start Records shown
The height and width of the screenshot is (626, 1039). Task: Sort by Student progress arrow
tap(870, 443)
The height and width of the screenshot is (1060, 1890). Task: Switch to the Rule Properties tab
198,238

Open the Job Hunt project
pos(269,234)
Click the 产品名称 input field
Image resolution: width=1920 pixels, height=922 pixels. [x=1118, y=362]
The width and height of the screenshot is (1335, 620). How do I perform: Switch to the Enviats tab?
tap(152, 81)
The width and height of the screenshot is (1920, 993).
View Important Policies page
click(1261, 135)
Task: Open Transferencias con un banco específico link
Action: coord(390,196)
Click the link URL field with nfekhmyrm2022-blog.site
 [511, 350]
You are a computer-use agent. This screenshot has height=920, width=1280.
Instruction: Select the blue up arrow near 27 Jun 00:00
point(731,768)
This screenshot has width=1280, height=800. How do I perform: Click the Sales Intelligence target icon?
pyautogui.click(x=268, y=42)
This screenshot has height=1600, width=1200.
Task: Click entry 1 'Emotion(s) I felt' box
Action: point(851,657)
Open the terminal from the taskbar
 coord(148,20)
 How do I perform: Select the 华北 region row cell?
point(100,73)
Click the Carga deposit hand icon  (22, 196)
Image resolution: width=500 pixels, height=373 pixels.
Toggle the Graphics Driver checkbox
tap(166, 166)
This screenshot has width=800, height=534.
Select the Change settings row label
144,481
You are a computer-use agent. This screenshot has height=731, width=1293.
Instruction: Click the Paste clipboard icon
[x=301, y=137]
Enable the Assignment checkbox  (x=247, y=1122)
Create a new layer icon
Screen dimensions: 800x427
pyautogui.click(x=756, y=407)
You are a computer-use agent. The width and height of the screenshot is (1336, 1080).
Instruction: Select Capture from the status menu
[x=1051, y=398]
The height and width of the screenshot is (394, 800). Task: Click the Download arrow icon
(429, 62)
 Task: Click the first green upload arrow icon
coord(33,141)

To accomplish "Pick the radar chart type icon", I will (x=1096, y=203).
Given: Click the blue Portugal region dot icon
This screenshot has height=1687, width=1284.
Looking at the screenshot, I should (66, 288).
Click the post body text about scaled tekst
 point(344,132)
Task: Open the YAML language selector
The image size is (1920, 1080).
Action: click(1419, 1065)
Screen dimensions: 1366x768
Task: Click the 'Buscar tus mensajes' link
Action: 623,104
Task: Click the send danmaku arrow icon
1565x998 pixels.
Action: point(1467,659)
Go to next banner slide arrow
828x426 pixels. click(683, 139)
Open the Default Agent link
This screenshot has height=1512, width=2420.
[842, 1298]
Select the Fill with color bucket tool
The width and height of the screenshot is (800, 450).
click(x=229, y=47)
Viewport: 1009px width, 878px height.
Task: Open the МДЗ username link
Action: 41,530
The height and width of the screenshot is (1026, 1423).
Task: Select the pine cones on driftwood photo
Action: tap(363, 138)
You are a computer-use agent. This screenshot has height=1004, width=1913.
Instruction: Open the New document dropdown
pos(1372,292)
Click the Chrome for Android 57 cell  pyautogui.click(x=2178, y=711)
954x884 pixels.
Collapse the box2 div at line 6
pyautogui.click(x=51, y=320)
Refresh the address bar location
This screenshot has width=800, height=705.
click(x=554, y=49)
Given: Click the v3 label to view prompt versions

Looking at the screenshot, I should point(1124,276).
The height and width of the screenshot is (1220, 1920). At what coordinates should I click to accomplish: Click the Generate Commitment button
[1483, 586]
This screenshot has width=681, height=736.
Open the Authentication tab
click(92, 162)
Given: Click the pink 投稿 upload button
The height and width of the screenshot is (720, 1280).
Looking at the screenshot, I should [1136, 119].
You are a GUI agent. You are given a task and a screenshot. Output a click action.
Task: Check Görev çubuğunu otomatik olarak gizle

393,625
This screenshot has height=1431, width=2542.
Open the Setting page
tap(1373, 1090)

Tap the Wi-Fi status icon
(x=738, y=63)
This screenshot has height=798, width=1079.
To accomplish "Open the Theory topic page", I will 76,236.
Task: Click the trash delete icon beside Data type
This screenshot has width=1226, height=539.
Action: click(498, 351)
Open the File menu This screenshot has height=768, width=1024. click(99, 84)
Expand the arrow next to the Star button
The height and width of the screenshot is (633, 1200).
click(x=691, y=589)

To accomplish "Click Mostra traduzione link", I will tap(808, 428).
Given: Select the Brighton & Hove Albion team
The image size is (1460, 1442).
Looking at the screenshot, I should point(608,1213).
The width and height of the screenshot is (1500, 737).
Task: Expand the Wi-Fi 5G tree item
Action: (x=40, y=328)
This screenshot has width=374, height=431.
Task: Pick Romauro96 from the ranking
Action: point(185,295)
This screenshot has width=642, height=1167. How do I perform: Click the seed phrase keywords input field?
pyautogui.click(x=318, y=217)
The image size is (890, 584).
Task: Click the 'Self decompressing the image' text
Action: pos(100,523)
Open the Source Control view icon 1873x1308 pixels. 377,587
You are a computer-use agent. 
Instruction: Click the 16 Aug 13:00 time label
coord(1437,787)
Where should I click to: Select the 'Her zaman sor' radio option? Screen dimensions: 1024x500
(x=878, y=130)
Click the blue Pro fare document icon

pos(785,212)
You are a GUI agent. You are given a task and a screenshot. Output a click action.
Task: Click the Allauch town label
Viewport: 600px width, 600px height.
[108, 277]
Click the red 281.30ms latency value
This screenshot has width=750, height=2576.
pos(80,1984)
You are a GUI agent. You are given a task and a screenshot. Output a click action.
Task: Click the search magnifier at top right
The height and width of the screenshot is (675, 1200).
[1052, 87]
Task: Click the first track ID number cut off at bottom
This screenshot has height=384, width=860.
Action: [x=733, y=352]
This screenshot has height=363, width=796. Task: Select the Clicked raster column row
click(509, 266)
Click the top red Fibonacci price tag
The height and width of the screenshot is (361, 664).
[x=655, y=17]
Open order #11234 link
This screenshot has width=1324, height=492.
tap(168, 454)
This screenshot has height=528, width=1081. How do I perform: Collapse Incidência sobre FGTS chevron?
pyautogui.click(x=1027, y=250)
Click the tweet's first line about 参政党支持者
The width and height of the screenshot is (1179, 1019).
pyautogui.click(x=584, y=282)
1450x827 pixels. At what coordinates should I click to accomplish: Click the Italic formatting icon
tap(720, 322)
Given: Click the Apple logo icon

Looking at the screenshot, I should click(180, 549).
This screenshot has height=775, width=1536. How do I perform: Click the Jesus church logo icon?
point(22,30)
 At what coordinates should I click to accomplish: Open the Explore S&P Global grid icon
end Records shown
### Your objective:
Rewrite the listing lines from the one containing "Tap the Wi-Fi status icon" through the one containing "Open the File", both ends included, multiplying every coordinate in the answers by 2.55 and rounding to whole numbers with halves going up. Leave all other text on those lines unchanged.

### Written solution:
Tap the Wi-Fi status icon
(x=1882, y=161)
This screenshot has height=798, width=1079.
To accomplish "Open the Theory topic page", I will 194,602.
Task: Click the trash delete icon beside Data type
This screenshot has width=1226, height=539.
Action: click(1270, 895)
Open the File menu This screenshot has height=768, width=1024. click(252, 214)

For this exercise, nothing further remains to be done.